Task instructions: Look below for the line with "You are a GUI". Retype it and every line after it to the end, exactly, but leave out the pictures.

───── The data

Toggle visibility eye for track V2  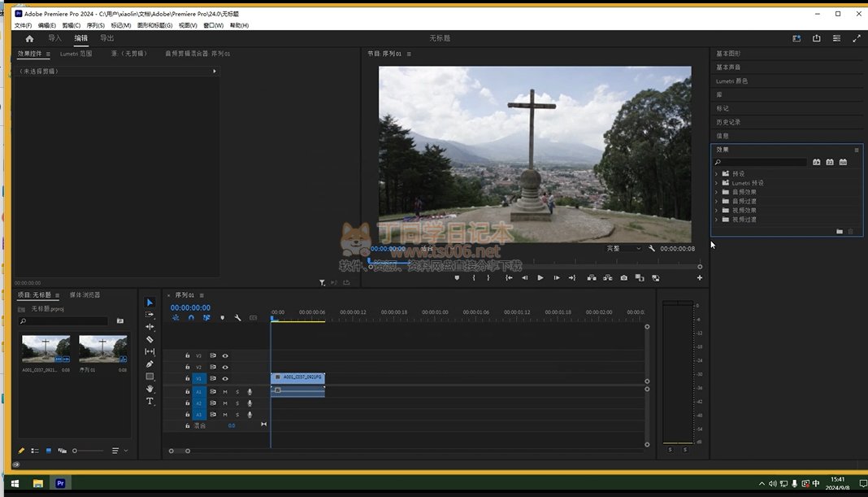225,367
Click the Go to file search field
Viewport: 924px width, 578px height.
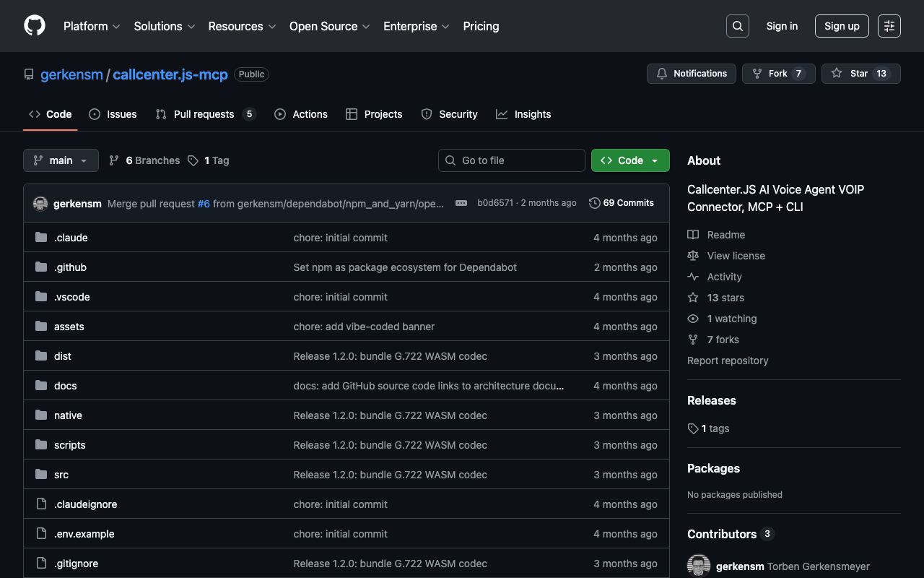[x=512, y=160]
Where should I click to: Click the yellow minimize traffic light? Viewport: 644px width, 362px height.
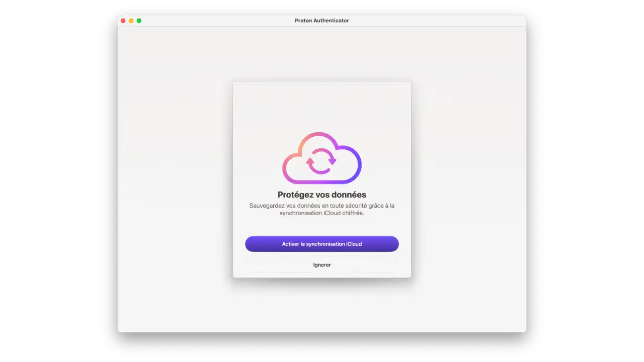coord(131,21)
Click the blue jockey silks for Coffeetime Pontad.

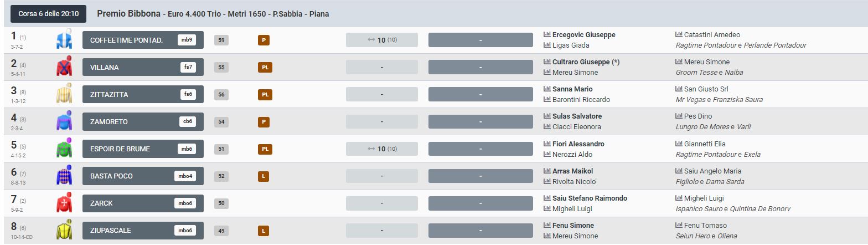64,39
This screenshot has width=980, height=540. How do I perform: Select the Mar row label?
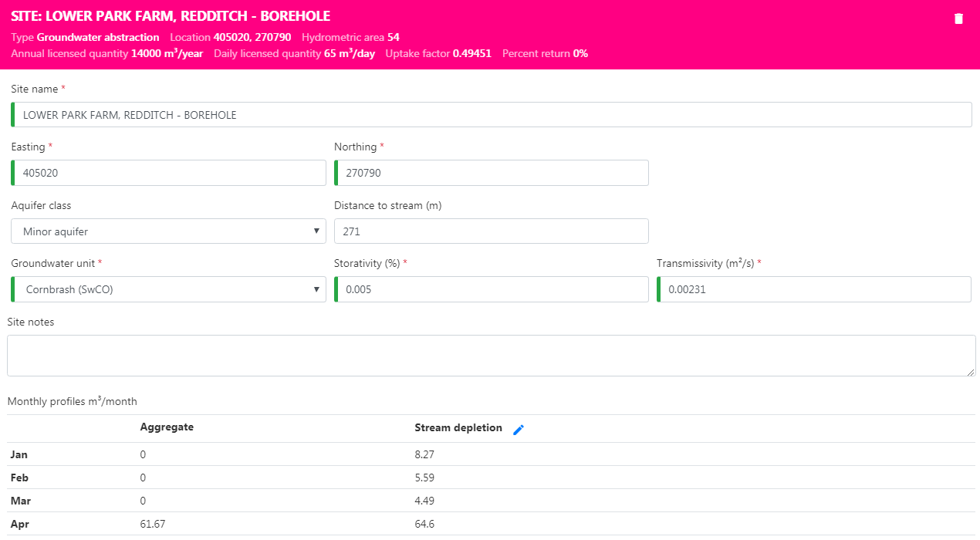point(19,501)
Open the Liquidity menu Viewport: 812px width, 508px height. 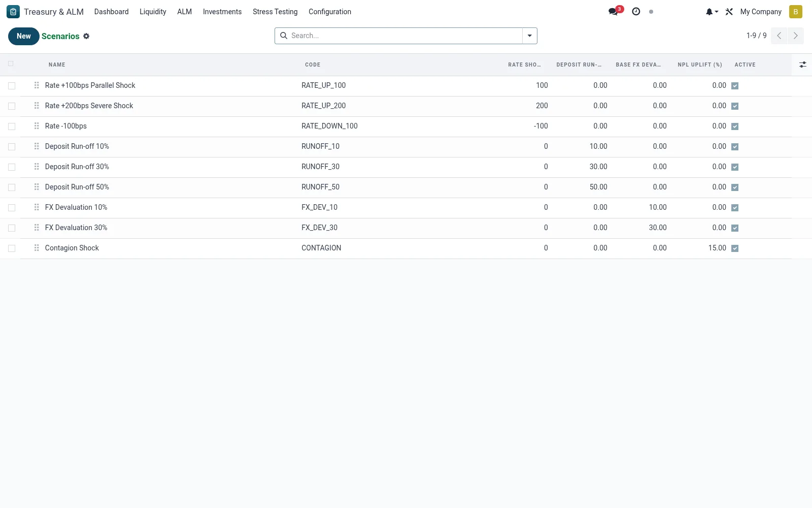153,12
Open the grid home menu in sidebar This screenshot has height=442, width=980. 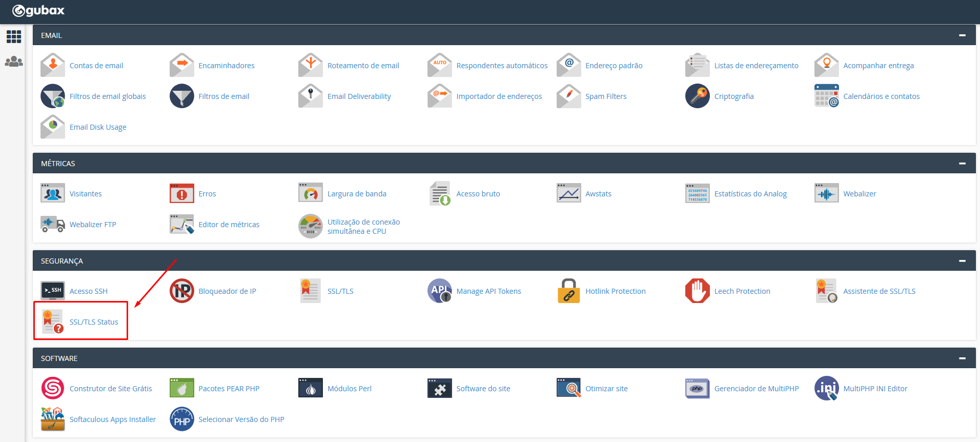tap(14, 36)
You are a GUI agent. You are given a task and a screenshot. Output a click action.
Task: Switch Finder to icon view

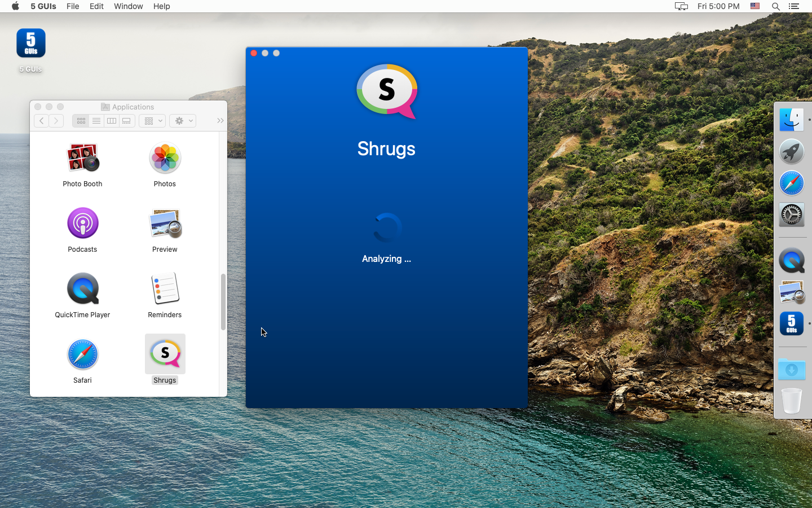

──────────

Solution for this exercise:
You are a GUI agent. You are given a task and a screenshot. Output a click action.
Task: Switch Finder to icon view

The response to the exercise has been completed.